Terms we keep trying to drill into their heads like, "trade what you see, not what you think" and "the trend is your friend" fall on mostly deaf ears. This phase is really traders' Darwinism as those who can't understand this, but more importantly, implement this into their daily trading, are wiped out and become just another market casualty.
I don't know what it is. Losing money is enough motivation for me to go figure out what's wrong and take action to resolve it. Apparently negative pnl's aren't enough for everyone to see something isn't working. What's the definition of insanity? Doing the same thing over and over only to get the same result.
Just to explain it to those out there who are hell bent on shorting without exit strategies just because the world fundamentals are complete crap or whatever the reason. Bad news matters when it matters and realize for your own sake that the world is completely awash in liquidity at the moment. Between Operation Twist, LTRO, Fed dollar swap lines with the ECB (just to name a few), everyone and their great grandmothers is being begged to go into risk instruments, i.e. - out of cash. Rates are kept stupidly low intentionally and Bernanke even came right on tv and said directly to the world that they will stay so for QUITE AWHILE.

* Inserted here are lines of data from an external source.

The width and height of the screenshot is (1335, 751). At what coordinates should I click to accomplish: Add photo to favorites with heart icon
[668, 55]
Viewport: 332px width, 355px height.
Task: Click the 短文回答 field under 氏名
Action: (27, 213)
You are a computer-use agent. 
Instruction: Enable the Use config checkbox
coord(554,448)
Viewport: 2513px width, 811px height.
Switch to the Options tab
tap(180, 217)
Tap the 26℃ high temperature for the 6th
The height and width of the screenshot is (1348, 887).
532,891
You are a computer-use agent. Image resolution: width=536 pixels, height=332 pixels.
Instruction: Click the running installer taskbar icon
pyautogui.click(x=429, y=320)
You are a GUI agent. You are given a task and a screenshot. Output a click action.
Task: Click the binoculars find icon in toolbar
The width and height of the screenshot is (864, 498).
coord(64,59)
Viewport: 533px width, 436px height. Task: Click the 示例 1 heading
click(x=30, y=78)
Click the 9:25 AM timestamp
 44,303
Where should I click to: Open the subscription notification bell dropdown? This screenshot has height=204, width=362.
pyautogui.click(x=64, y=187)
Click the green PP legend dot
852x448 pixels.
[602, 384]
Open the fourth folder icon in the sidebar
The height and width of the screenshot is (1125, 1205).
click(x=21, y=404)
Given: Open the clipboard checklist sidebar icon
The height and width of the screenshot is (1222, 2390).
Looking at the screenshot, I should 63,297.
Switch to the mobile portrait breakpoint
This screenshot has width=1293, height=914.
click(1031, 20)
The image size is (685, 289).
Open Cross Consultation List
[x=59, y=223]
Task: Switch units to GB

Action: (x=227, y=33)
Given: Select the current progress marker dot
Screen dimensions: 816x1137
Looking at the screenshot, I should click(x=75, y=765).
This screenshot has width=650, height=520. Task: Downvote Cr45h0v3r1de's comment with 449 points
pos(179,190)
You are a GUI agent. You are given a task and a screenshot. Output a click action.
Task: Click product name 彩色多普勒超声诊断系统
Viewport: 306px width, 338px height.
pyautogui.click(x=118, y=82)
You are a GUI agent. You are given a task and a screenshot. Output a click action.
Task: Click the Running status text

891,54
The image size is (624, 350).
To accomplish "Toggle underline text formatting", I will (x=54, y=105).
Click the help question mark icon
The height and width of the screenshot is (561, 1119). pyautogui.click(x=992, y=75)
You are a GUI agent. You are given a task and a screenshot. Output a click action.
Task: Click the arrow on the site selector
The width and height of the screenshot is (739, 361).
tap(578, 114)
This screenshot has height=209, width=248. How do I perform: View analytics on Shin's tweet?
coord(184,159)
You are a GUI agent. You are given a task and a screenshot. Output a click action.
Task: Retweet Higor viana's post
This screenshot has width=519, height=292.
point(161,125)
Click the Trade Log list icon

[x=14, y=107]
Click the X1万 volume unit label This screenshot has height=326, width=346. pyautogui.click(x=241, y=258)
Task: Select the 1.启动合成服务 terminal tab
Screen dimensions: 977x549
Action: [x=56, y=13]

I don't know how this can be spelled out any clearer. As long as cash is extremely available and cheap AND it doesn't pay to stay in cash, banks will yield chase and go to anything else for a return. They will take all the cash the Fed / Treasury gave them to lend and park it instead as reserves with the Fed to collect interest and direct proceeds from UST sales (like those QE programs) to risk assets like equities and commodities.
This doesn't mean we'll be devoid of pullbacks. Sure, we may have a whole month or two this year similar to Sep 2011 because as always, extreme sentiment leads to swings the other way, but waiting for that big pullback is an extremely low probability play right now. This also doesn't mean to get long blindly or get long without an exit strategy. Long or short, you need an exit strategy in place at all times, but the long play is one right now where you'll be less likely to have to hit the exit at a loss.